Пасмурный лист | страница 112
– Ого! Кто же она? Я не слышал в Багдаде о таких умных женщинах. Быть может, иноземка?
– Да.
– Жена какого-нибудь проезжего князя? Торговца из Индии? Наемного витязя? Строителя дворцов? Морского пирата?
– Она рабыня.
– Чья?
– Моя бывшая рабыня, а теперь жена. Я жду от нее ребенка.
– Та, которую купила госпожа Бэкдыль?
– Да.
– Та, которая упала на рынке головой вниз? Та, владелец которой был судим мною?
– Да.
Кади крикнул хозяину кофейни:
– Еще кружку вина!
И, не дожидаясь кружки, он хлебнул из тыквенной своей бутылки, а затем сказал, весело блестя глазами:
– Махмуд! Ты женился на ней благодаря моей сообразительности и тому, что я понимаю толк в женщинах, даже когда они лежат у меня в присутствии, словно грязная ветошь. И верь моей проницательности, Махмуд. Ты будешь с нею счастлив, и доживешь до глубокой старости, и будешь обладать богатством и почетом и, вдобавок, веселостью, которой владею я. Кружку тебе, Махмуд.
– Я не пью.
– За ее здоровье. Опусти губы в вино. Его губы сладки, как губы возлюбленной.
Махмуд прикоснулся губами к вину.
Кади Ахмет сказал:
– Я до сих пор не знаю, откуда она. Кажется, из Египта?
– Она из страны Русь.
– Вот как! Стало быть, она проезжала через Константинополь? Не училась ли она здесь?.
– Нет, она училась у себя, в стране Русь.
– Вот видишь! И заставила визиря выслушать тебя, и приготовила тебе речь. Значит, не только в одном Константинополе царит ум и наука? Есть где-то и еще? Есть наука и в Багдаде, Махмуд. Надо лишь ее увидеть. И ты увидишь. Жена поможет тебе. Так ты говоришь, она из страны Русь? А ведь в Константинополе есть торговцы со всей Европы. А значит, есть торговцы и из страны Русь? Найдем их! Узнаем о здоровье ее родных… о ее стране. Ого! Смеешься? Видишь, и в Константинополе можно найти радость!
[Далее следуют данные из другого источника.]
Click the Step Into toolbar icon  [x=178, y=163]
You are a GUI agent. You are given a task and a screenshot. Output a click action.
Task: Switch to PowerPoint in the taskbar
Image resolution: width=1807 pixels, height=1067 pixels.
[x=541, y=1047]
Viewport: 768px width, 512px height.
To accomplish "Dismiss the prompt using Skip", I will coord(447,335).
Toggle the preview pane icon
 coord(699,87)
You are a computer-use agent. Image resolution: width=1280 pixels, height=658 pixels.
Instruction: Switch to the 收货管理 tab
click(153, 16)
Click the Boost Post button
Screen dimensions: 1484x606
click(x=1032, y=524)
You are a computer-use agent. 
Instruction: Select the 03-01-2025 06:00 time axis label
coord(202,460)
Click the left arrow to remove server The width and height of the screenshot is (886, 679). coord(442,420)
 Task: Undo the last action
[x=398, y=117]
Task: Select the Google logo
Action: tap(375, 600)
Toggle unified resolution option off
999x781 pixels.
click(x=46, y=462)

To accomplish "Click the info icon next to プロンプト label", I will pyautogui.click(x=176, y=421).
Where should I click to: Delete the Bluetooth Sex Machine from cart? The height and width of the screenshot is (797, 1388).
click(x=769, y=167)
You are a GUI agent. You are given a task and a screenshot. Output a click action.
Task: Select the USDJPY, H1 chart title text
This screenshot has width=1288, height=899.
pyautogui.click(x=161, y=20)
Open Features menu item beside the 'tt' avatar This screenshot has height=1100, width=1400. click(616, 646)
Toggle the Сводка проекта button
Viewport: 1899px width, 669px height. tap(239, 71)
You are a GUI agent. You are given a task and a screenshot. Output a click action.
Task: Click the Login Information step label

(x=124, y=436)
Я рад за тебя Махмуд, я очень рад за тебя. Любовь редка, береги ее. Выпьем? Пей, пей, теперь и аллах нам разрешает!..
Джелладин задумчиво чертил прутиком на песке ровные линии. Резкая светло-лиловая тень навеса оканчивалась как раз на его тонких желтых руках и, казалось, трепеща Закона, не осмеливалась двигаться дальше. Против него, прямо на горячем, словно плавящемся от солнца песке, сидел византийский чиновник в высоком войлочном черном колпаке, под которым лицо его казалось зеленым, похожим на неспелую дыню.
Византиец и Джелладин молчали, и видно было, что молчание доставляет им удовольствие, и византиец с таким умилением глядел на ровные линии, проводимые Джелладином, словно чувствовал сквозь них какую-то дивную мелодию, над которой можно рыдать.